Prof. Stephan Baldus attended the Medical School at the University of Ulm and Hamburg and graduated 1996 in Hamburg. His residency in the Department of Cardiology at the University of Hamburg from 1996 – 1998 and at the Kerckhoff Clinic in Bad Nauheim in 1999 was followed by a position as a postdoctoral research fellow in the laboratory of Prof. Bruce Freeman at the Centre for Free Radical Biology at the University of Alabama at Birmingham, USA from 1999 – 2001. Thereafter, he continued his medical training at the University Heart Centre Hamburg and became an independent group leader supervising clinical and experimental research.
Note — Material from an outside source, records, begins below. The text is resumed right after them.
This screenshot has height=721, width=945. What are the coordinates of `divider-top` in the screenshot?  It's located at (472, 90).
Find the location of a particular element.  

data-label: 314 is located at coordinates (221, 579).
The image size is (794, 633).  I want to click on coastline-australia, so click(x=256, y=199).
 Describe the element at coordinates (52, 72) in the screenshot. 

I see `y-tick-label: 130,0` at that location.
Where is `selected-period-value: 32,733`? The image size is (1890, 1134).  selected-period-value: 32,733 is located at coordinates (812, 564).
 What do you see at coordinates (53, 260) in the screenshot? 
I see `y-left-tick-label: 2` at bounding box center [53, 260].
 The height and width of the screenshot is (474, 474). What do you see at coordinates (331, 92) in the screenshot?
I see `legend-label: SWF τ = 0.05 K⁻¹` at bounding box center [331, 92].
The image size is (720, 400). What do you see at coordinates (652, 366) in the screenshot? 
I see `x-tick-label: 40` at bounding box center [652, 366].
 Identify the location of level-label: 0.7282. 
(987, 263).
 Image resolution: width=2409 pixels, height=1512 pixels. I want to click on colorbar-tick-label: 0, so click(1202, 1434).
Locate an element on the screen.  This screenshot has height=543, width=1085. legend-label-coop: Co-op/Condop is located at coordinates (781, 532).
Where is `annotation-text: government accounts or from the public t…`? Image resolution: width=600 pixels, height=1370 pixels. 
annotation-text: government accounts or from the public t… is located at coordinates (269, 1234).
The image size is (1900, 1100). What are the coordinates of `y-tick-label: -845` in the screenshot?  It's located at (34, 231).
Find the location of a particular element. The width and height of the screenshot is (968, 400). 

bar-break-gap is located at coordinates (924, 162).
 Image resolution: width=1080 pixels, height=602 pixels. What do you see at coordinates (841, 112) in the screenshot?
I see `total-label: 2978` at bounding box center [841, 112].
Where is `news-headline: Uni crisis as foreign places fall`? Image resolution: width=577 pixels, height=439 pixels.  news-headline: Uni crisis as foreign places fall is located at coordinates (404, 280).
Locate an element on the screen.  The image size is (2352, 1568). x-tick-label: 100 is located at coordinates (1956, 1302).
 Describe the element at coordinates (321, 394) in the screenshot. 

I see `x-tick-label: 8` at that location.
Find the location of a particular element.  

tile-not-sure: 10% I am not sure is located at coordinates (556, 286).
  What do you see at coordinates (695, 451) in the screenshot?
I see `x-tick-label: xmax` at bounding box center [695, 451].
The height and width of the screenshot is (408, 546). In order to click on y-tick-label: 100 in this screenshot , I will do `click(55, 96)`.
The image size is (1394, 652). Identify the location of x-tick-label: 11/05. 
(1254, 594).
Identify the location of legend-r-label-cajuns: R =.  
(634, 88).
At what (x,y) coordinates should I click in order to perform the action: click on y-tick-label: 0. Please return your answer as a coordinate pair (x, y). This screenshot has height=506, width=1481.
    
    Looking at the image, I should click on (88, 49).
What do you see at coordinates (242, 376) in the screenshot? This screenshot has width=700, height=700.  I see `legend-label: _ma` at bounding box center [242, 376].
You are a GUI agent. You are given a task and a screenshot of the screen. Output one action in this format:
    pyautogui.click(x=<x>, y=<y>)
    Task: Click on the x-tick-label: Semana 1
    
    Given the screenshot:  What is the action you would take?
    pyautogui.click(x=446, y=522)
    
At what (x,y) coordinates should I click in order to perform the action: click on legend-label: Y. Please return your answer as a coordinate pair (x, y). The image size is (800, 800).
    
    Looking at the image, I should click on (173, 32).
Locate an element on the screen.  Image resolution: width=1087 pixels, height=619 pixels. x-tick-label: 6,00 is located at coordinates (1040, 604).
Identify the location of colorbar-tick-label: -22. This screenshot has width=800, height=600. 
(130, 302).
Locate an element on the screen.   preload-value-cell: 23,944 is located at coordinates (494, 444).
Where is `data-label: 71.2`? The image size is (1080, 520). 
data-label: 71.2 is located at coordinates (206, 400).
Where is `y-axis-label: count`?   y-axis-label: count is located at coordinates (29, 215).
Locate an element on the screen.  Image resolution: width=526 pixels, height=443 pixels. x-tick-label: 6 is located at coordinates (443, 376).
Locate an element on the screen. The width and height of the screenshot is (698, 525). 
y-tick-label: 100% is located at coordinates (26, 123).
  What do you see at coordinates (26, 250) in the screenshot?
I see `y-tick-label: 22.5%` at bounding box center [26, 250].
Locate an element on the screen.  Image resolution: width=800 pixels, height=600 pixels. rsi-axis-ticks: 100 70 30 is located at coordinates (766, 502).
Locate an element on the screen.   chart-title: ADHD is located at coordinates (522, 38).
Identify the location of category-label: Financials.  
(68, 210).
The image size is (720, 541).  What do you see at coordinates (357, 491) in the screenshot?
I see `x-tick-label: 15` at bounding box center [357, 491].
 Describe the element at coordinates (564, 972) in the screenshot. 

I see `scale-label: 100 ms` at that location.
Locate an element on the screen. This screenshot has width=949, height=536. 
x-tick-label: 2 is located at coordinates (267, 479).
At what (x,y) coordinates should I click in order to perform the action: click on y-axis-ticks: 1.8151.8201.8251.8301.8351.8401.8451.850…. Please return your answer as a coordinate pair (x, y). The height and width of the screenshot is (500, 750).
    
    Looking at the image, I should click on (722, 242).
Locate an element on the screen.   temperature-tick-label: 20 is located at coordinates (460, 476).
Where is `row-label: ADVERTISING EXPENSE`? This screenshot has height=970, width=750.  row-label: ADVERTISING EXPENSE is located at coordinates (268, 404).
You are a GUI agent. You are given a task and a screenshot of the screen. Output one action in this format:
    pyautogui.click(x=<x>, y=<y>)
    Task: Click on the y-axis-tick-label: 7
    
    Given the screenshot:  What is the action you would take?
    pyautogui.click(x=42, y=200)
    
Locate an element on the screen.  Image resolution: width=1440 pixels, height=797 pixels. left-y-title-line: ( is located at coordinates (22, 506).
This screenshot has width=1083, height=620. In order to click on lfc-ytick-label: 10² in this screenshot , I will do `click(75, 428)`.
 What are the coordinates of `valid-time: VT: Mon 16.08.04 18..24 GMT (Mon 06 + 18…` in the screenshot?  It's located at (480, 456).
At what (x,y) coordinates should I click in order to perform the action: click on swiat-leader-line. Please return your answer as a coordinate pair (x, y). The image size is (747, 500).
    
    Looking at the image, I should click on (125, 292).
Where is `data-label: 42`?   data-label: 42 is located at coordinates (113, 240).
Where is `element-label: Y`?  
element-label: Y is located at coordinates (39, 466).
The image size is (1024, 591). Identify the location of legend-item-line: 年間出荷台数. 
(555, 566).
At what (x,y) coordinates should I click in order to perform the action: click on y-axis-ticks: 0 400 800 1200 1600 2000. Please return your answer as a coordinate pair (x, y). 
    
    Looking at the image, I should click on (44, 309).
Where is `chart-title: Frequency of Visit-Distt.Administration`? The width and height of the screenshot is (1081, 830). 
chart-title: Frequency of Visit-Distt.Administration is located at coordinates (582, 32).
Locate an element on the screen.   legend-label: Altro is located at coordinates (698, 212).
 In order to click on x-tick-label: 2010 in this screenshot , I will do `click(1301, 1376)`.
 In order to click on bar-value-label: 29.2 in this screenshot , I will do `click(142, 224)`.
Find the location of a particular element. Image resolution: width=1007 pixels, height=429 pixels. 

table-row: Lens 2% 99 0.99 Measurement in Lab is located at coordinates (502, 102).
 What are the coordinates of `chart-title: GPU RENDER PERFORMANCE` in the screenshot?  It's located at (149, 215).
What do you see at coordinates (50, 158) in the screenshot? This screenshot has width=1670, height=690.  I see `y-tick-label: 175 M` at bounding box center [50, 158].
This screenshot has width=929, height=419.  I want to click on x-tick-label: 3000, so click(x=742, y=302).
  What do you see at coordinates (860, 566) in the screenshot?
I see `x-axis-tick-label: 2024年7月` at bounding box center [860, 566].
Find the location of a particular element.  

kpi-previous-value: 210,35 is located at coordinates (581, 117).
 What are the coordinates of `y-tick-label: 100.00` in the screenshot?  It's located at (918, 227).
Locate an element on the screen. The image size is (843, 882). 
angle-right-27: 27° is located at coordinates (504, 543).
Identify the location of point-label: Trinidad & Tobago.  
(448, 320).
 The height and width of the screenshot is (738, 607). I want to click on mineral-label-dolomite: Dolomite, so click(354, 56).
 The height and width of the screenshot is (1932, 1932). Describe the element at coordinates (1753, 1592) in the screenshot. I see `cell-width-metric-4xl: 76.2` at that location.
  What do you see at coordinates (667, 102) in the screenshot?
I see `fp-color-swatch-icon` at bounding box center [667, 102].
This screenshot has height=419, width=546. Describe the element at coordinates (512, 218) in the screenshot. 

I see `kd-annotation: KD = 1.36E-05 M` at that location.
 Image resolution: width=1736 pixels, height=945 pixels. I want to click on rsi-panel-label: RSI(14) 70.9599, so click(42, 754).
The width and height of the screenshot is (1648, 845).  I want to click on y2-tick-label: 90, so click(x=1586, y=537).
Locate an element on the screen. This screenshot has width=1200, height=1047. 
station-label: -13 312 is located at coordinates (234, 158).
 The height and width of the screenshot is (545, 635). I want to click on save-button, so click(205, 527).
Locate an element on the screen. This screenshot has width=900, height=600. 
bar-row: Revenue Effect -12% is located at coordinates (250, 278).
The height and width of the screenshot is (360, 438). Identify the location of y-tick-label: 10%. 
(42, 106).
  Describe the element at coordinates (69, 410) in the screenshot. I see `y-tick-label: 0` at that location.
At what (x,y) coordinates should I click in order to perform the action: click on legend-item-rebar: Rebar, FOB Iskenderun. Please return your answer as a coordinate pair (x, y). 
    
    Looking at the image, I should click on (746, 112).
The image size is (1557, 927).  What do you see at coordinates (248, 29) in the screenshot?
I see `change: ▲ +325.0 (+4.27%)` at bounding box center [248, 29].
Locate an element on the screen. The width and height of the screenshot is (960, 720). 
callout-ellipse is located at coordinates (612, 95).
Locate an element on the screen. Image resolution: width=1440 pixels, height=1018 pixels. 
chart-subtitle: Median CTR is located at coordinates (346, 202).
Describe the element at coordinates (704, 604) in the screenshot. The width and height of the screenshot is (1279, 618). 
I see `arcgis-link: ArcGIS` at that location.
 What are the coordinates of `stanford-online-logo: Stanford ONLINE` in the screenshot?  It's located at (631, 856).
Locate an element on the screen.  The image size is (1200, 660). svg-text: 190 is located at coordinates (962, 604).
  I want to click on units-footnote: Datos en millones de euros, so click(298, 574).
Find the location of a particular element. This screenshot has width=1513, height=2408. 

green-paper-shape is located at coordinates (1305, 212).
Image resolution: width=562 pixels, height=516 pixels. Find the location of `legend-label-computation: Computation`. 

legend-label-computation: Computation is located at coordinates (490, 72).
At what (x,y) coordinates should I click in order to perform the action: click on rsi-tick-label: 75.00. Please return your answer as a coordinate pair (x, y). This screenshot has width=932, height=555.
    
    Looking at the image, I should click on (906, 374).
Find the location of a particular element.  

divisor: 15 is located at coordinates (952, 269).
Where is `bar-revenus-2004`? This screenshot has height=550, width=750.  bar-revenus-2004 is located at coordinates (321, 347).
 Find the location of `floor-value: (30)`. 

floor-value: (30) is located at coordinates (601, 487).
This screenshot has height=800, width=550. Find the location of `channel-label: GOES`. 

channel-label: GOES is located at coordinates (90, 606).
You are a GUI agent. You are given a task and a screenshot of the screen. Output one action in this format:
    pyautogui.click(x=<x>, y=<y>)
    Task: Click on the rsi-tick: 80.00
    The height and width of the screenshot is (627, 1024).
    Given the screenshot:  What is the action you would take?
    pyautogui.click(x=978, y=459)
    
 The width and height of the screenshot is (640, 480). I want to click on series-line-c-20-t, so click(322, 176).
In 2004 he received the board approval for Internal Medicine and in 2006 he became an assistant professor at the University Heart Centre Hamburg receiving the board approvals for Cardiology and Intensive Care Medicine in 2007 and 2012. In 2010 he obtained a position as associate professor and vice chair at the department of cardiology at the University Heart Centre Hamburg, which he hold until 2012. Today, he is Full Professor at the University of Cologne and Director of the Department of Internal Medicine and Cardiology at the Heart Centre, University of Cologne. In addition, he is Chair of the Cologne Cardiovascular Research Centre and senior supervisor of the Cluster of Inflammation and Redox Signaling at the University Heart Centre. His work has been acknowledged amongst others by the Albert Fraenkel Award of the German Society of Cardiology in 2008 and the Paul Schölmerich Award of the German Society of Internal Medicine in 2010.   

Dr. Anna Klinke

Dr. Anna Klinke finished her studies of Pharmacy at the University of Münster in 2005. She became PhD student in the laboratory of Prof. Baldus at the University Heart Centre Hamburg and passed collaboration and training attendances in the Czech Academy of Science in Brno, Czech Republic and the Walter Brendel Centre of Experimental Medicine of the LMU Munich. After obtaining her doctoral degree in 2009, she became junior Principal Investigator in the Institute of Experimental Cardiology at the University Heart Centre Hamburg and the Cardiovascular Research Centre Hamburg in 2010. In 2012 she moved with Prof. Baldus to Cologne and established the experimental laboratory at the University of Cologne. Today, she is laboratory supervisor leading one of the groups of the Cluster of Inflammation and Redox Signaling at the Heart Centre in Cologne embedded in the Cardiovascular Research Centre.